With a big splash in the Pacific Ocean today, we are reminded that American ingenuity is alive and well and keeping our great nation at the cutting edge of innovation and technology development. Just a little over one year after we retired the Space Shuttle, we have completed the first cargo resupply mission to the International Space Station. Not with a government owned and operated system, but rather with one built by a private firm – an American company that is creating jobs and helping keep the U.S. the world leader in space as we transition to the next exciting chapter in exploration.
Congratulations to SpaceX and the NASA team that supported them and made this historic mission possible. With the successful return of SpaceX’s Dragon capsule – the first of at least 12 cargo resupply missions – we’ve brought space station resupply missions back to American soil. Under President Obama’s leadership, NASA initiatives are helping develop a robust U.S. commercial space transportation industry with the goal of achieving safe, reliable and cost-effective transportation to and from the space station and low Earth orbit. In addition to cargo flights, NASA’s commercial space partners also are making progress toward launch of our astronauts from the U.S. again in just a few years.
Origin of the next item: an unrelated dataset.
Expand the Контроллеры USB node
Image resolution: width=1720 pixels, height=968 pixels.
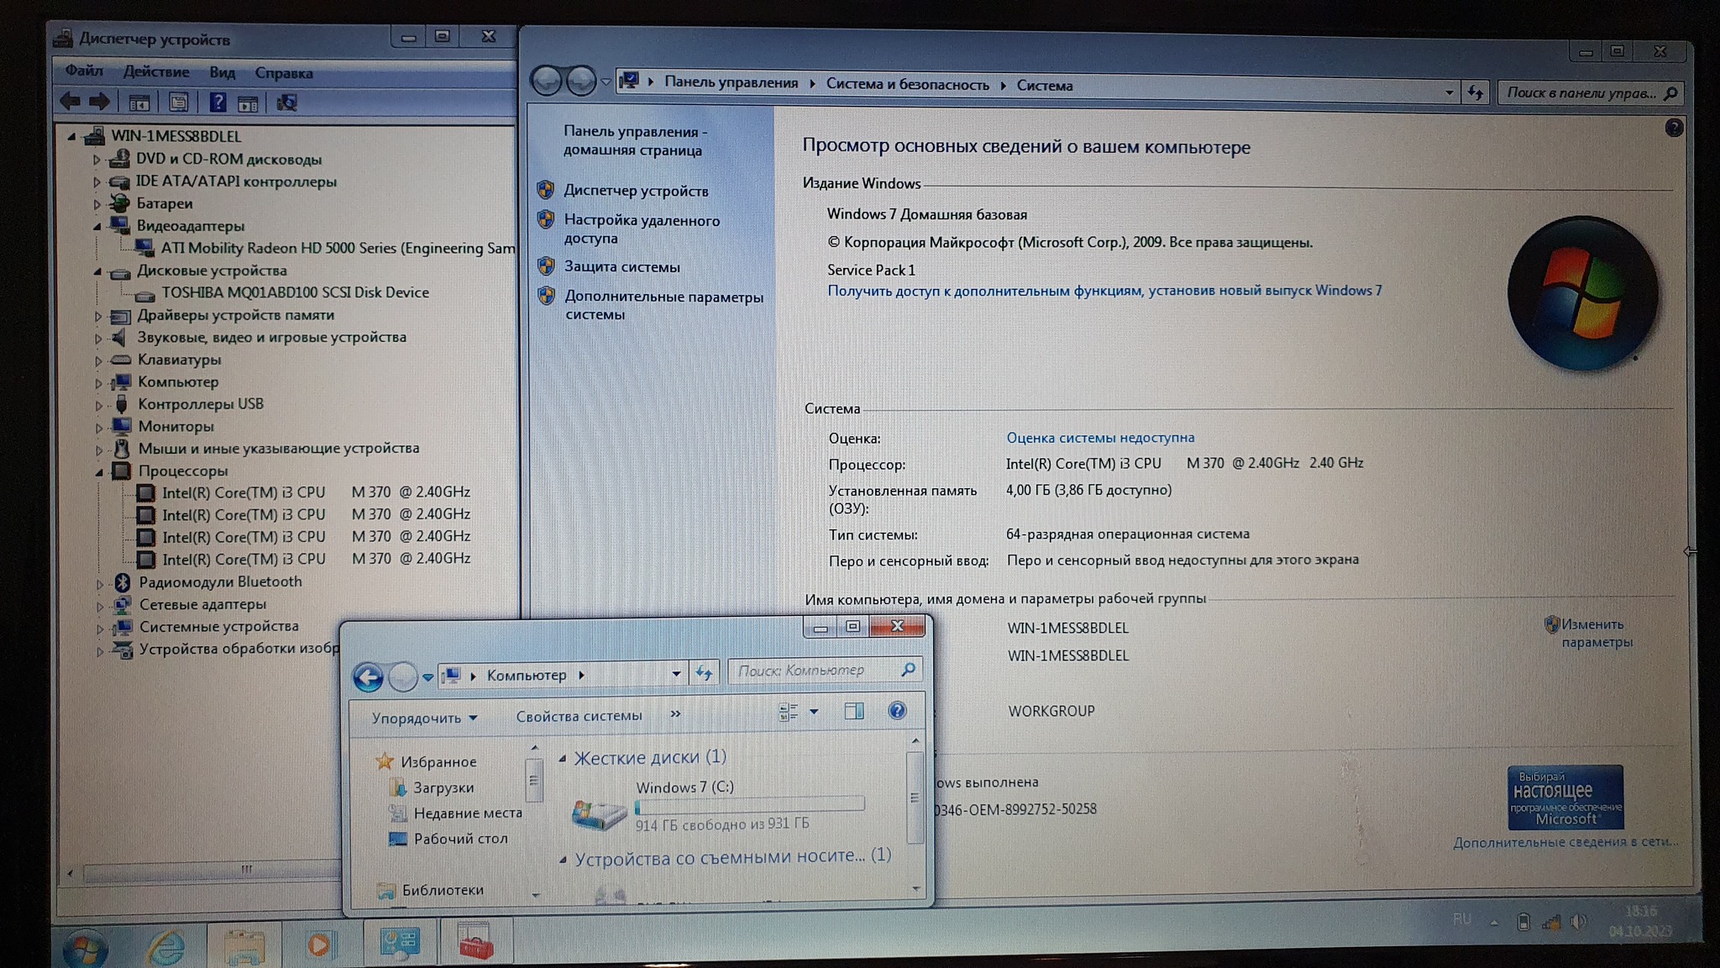point(98,405)
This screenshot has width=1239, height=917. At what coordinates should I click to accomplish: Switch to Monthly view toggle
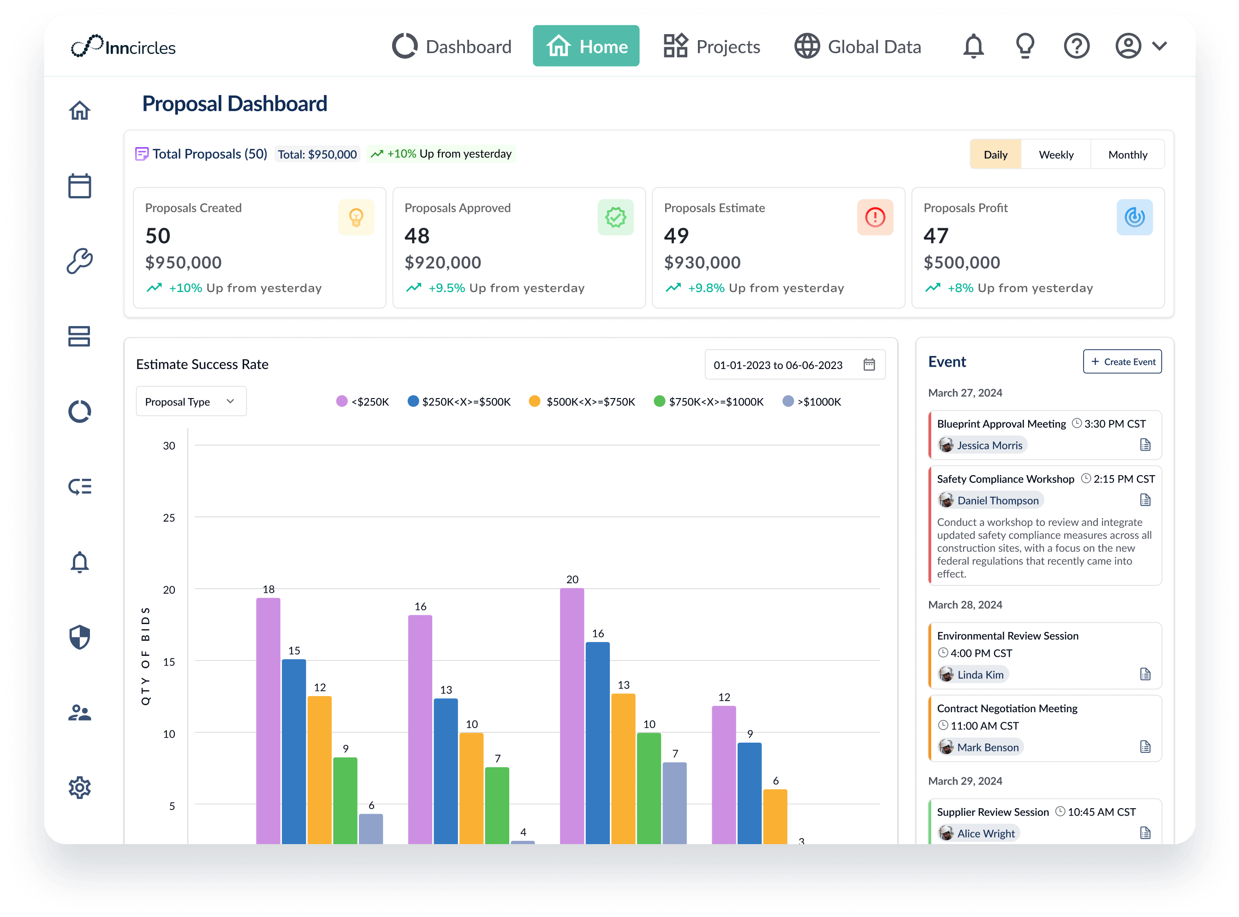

A new era of space exploration is underway, with the commercial spaceflight milestones like we see today, and the recent opening of the nation’s newest American spaceport in Virginia, from which Orbital Sciences will launch its space station resupply missions. NASA’s other commercial partners like Sierra Nevada, Boeing, Blue Origin and United Launch Alliance are making progress on an array of systems and technologies to open the next generation of low Earth transport to more users.
By allowing the private sector to take over routine transportation to the space station and other low-Earth orbit destinations, NASA can focus on the things that are too big for any one company to do right now — send our astronauts back around the Moon, to an asteroid and eventually to Mars. The Space Launch System that will carry astronauts once again to deep space and the Orion multi-purpose crew vehicle in which they’ll travel are also making great progress, and in 2014, partnering with our prime contractor, Lockheed Martin, we’ll test fly Orion out to the reaches of space where the Apollo astronauts once traveled.
However, in order to focus on these deep space missions, we must have a successful partnership with private industry to take our astronauts and their cargo to the International Space Station. This is critically important to insource jobs, stimulate the economy and continue to bring crew and cargo launches back to U.S. soil, ensuring that American companies are transporting our astronauts and their supplies.
With today’s mission, we’ve closed the loop and demonstrated that American industry is ready to step up to the plate and meet our needs for transport to low Earth orbit. This work will transform our relationship to space, save money and create jobs. America remains the leader in space and technology development. A driving force toward a bright and innovative future for this nation, and an inspiration for generations to come. And we’ve just begun our march to the future.